From: Balbir Singh <balbir-23VcF4HTsmIX0ybBhKVfKdBPR1lH4CV8@public.gmane.org>
To: Paul Menage <menage-hpIqsD4AKlfQT0dZR+AlfA@public.gmane.org>
Cc: Linux Containers
<containers-qjLDD68F18O7TbgM5vRIOg@public.gmane.org>,
Hugh Dickins <hugh-DTz5qymZ9yRBDgjK7y7TUQ@public.gmane.org>,
Linux Memory Management List
<linux-mm-Bw31MaZKKs3YtjvyW6yDsg@public.gmane.org>,
Pavel Emelianov <xemul-GEFAQzZX7r8dnm+yROfE0A@public.gmane.org>
Subject: Re: Supporting overcommit with the memory controller
Date: Fri, 07 Mar 2008 00:12:18 +0530 [thread overview]

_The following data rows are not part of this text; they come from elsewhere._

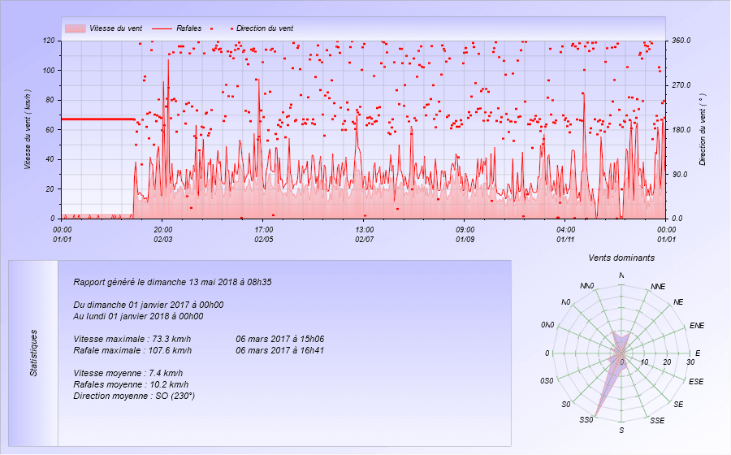
Task: Click the SSO dominant wind petal tip
Action: pos(597,415)
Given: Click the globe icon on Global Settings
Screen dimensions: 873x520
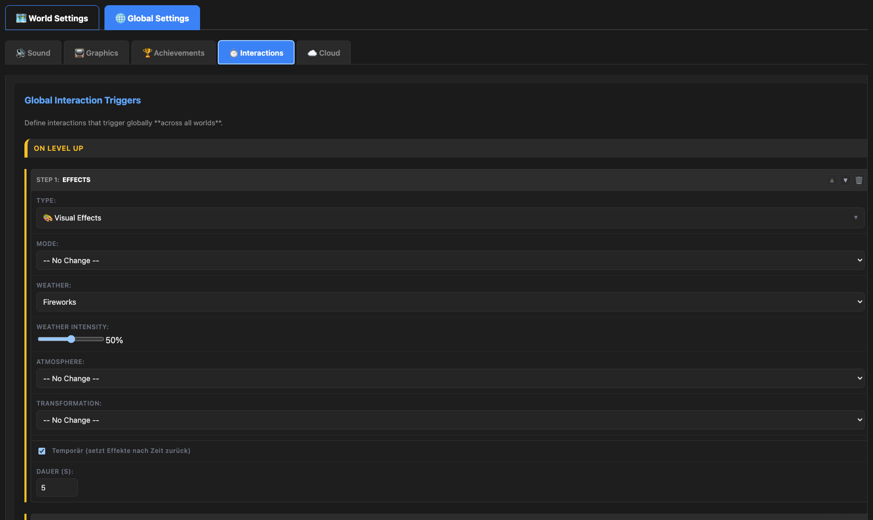Looking at the screenshot, I should coord(121,18).
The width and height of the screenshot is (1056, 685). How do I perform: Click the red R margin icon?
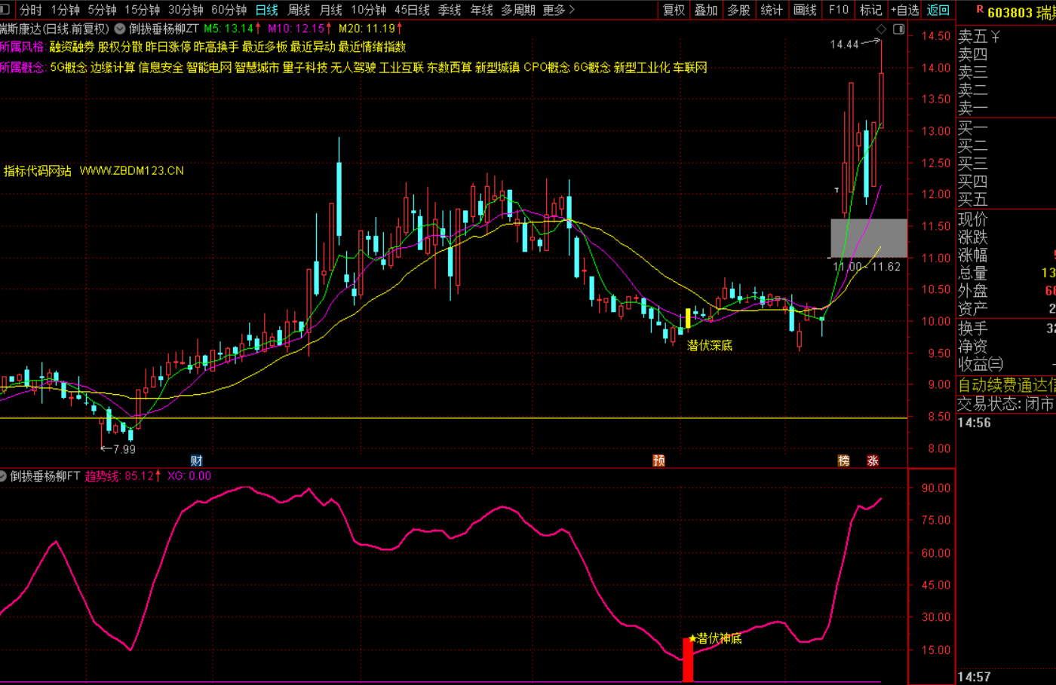click(x=979, y=11)
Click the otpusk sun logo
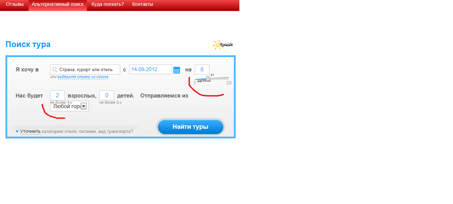 (223, 45)
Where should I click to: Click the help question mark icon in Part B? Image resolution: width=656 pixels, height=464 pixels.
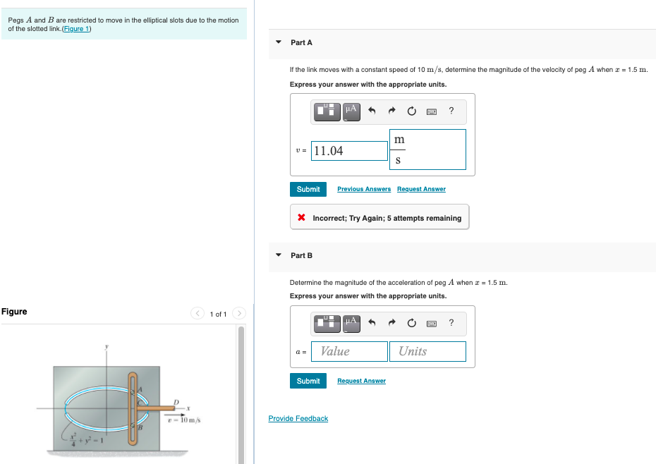(x=451, y=323)
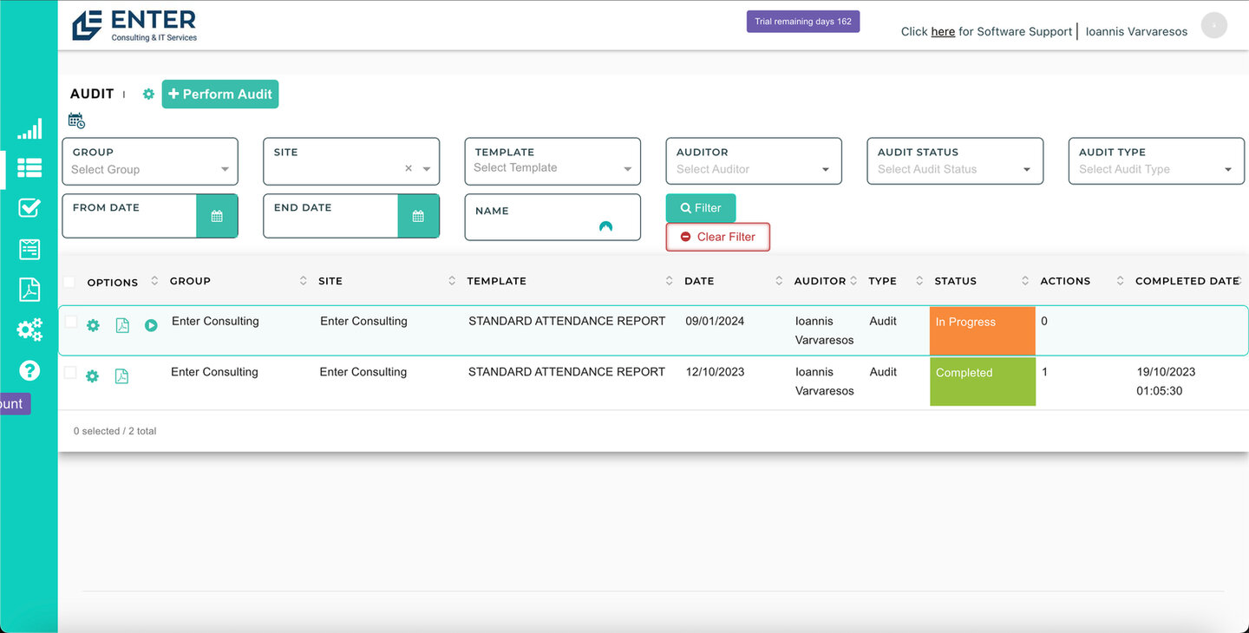Click the Perform Audit button

point(220,94)
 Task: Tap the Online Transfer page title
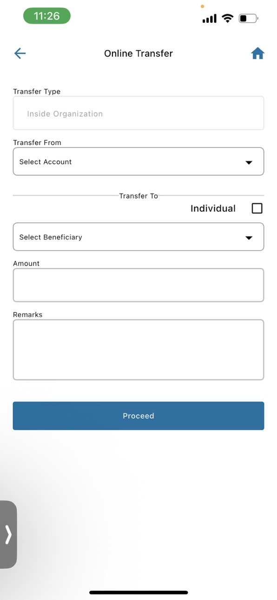point(139,53)
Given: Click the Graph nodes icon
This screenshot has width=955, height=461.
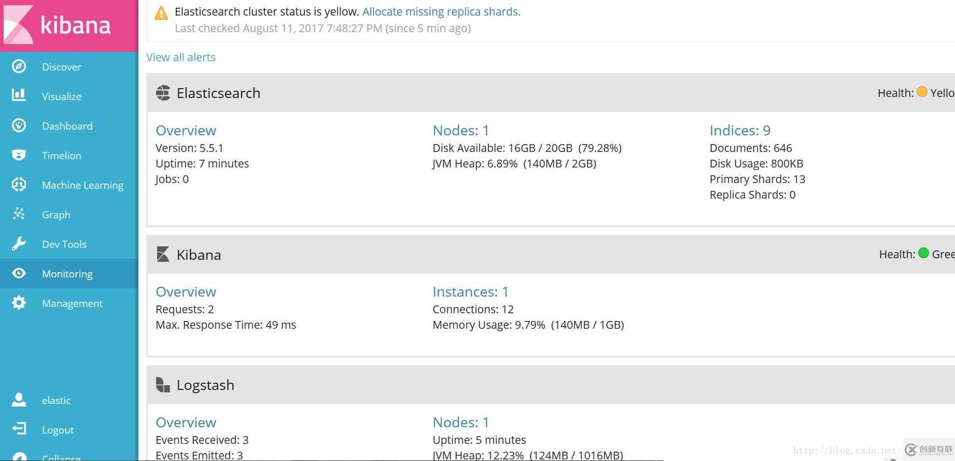Looking at the screenshot, I should point(19,214).
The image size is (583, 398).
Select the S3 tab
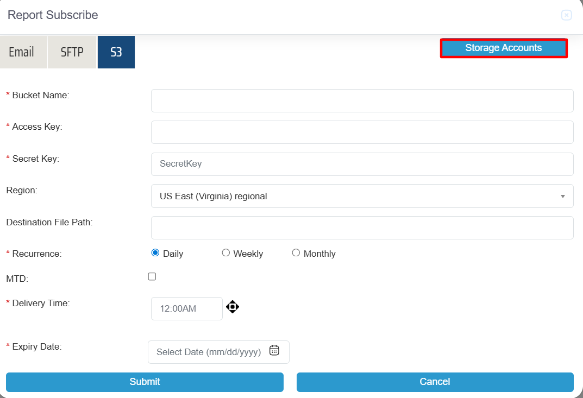pos(116,52)
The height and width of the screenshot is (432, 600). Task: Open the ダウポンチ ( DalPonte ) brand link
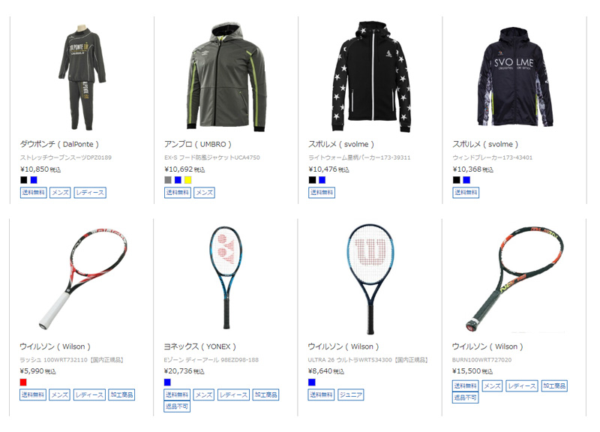[x=59, y=144]
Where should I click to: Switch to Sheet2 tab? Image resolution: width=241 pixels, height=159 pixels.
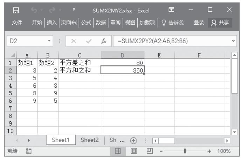coord(90,140)
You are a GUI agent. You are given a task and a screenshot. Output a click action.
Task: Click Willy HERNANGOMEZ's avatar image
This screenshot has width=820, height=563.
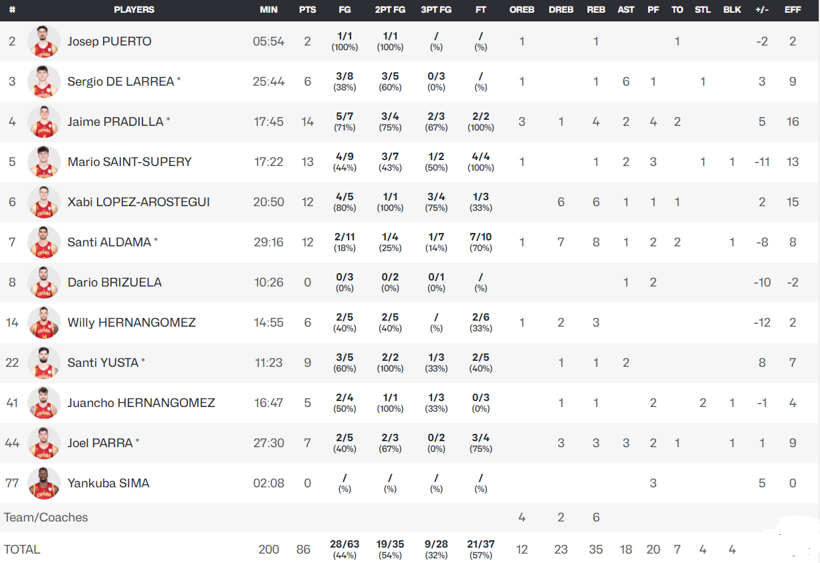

Message-ID: <47D03B0A.8040906@linux.vnet.ibm.com> (raw)
In-Reply-To: <6599ad830803051617w7835d9b2l69bbc1a0423eac41-JsoAwUIsXosN+BqQ9rBEUg@public.gmane.org>
Paul Menage wrote:
> We want to be able to use the memory controller in the following way,
> and I'd like to know how practical this is currently, and will be in
> the future.
>
> Users are poor at determining how much memory their jobs will actually
> use (partly due to poor estimation, partly due to high variance of
> memory usage on some jobs). So, we want to overcommit machines, i.e.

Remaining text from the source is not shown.